On October 9th, 2007 Dennis Watson (not verified) says:
In defense of MySQL (I work with 20+ MySQL instances everyday) you might be over simplifying a bit here in your comparison.
* Storage Engines. MyISAM stinks for concurrent operations. I have had observable increases in throughput simply by converting everything from MyISAM to InnoDB. Sorry, no real numbers here, but server load levels dropped significantly since they were not waiting around for the DB.
That being said, MyISAM is great for WORM applications like data warehousing. If concurrency is not an issue then MyIASM can give you a big win in terms of manageability (MyISAM tables are just files on disk) and raw query speed. Even better is the ARCHIVE storage engine which stores data in a compressed, read only format which is great for historical data which is not going to change.

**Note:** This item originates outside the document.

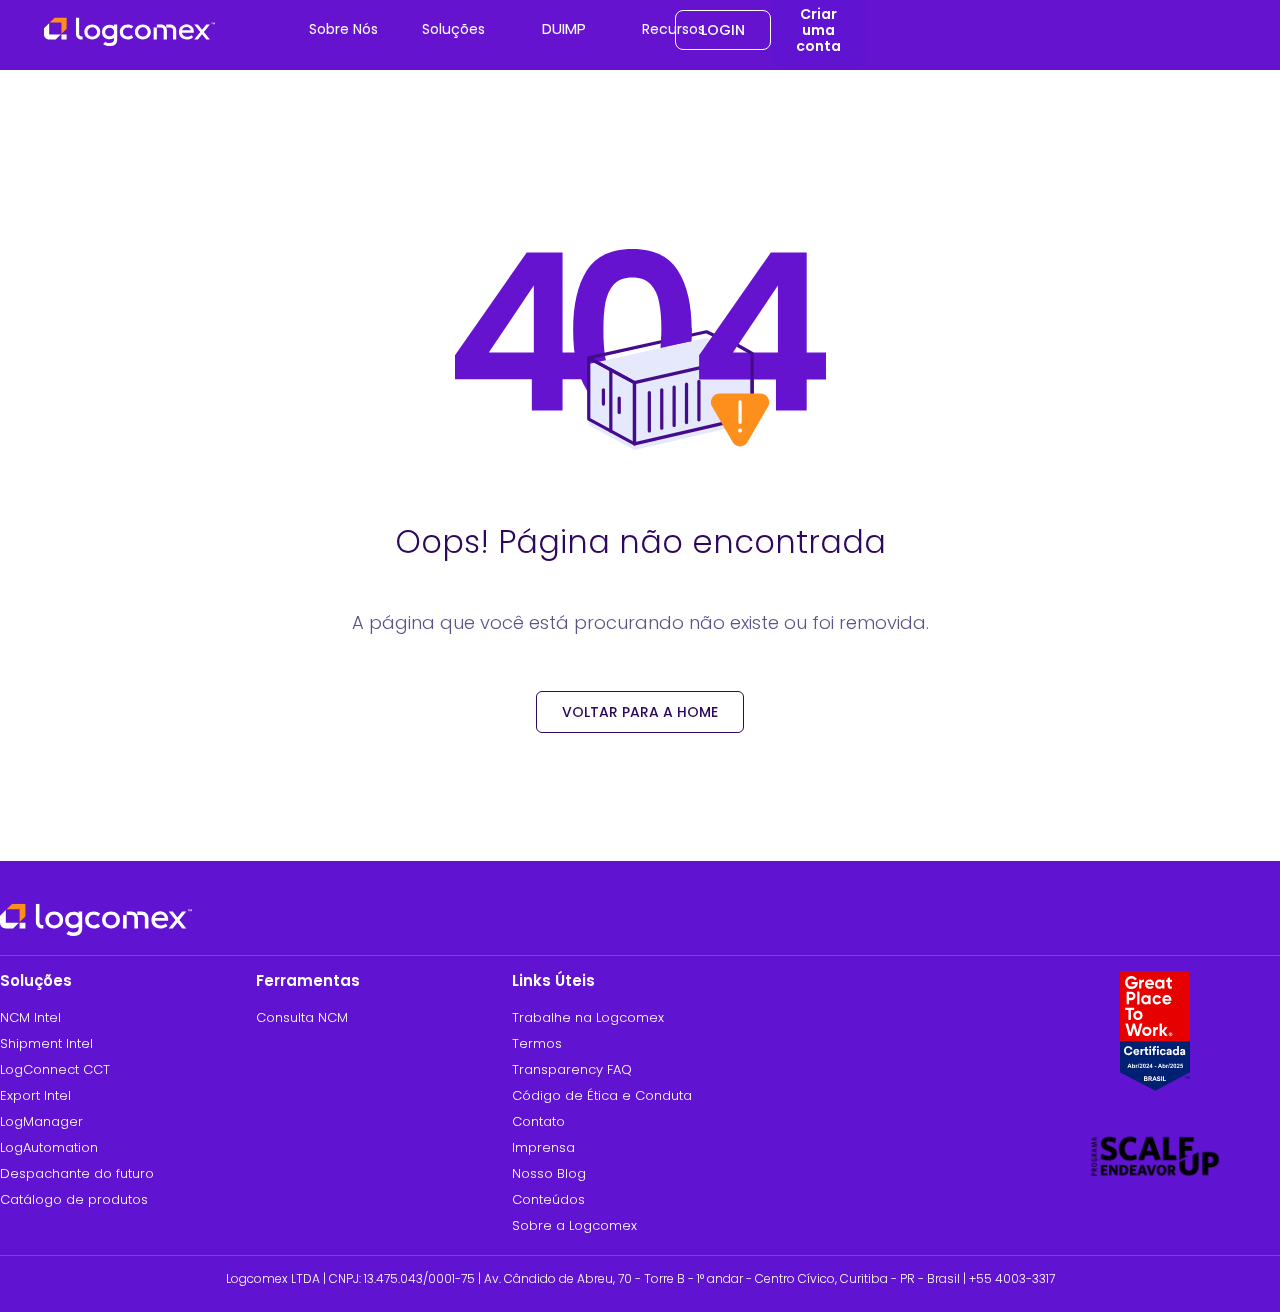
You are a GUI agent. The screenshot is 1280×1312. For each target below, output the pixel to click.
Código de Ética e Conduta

* Tuning, tuning, tuning. PostgreSQL used to ship with a really poorly configured configuration file. MySQL still ships with a really small configuration (eg: 16M caches) for that is only for getting running and personal development boxes. Take a look at the my-huge.cnf included in all MySQL distros for better tuning parameters.
However database tuning is a black art. You really have to tune the database to the application. This is complicated in MySQL case by the many choices in storage engines each which has its own tuning parameters.
Tuning really begins with the application design. Your choice of normalization or denormalization should reflect the applications position in the OLTP to DW spectrum. Query tuning also plays a major role in total application performance. It pains me to see Ruby on Rails ActiveRecord and Migrations pay little attention on foreign keys and creating appropriate indexes.
* Replication. MySQL is designed to scale out with replication. It has the best replication of any database I have used (Oracle, PostgreSQL, Sybase, Informix...). Perhaps this is why MySQL engineers have not paid too much attention making a single MySQL instance scale up beyond a certain point. You are simply not meant to do things that way with MySQL.
It would be nice if you could go farther with a single MySQL instance though. Slaving works MOST of the time, but it stinks when your slaves stop because some transaction timed out when you were trying to take a backup.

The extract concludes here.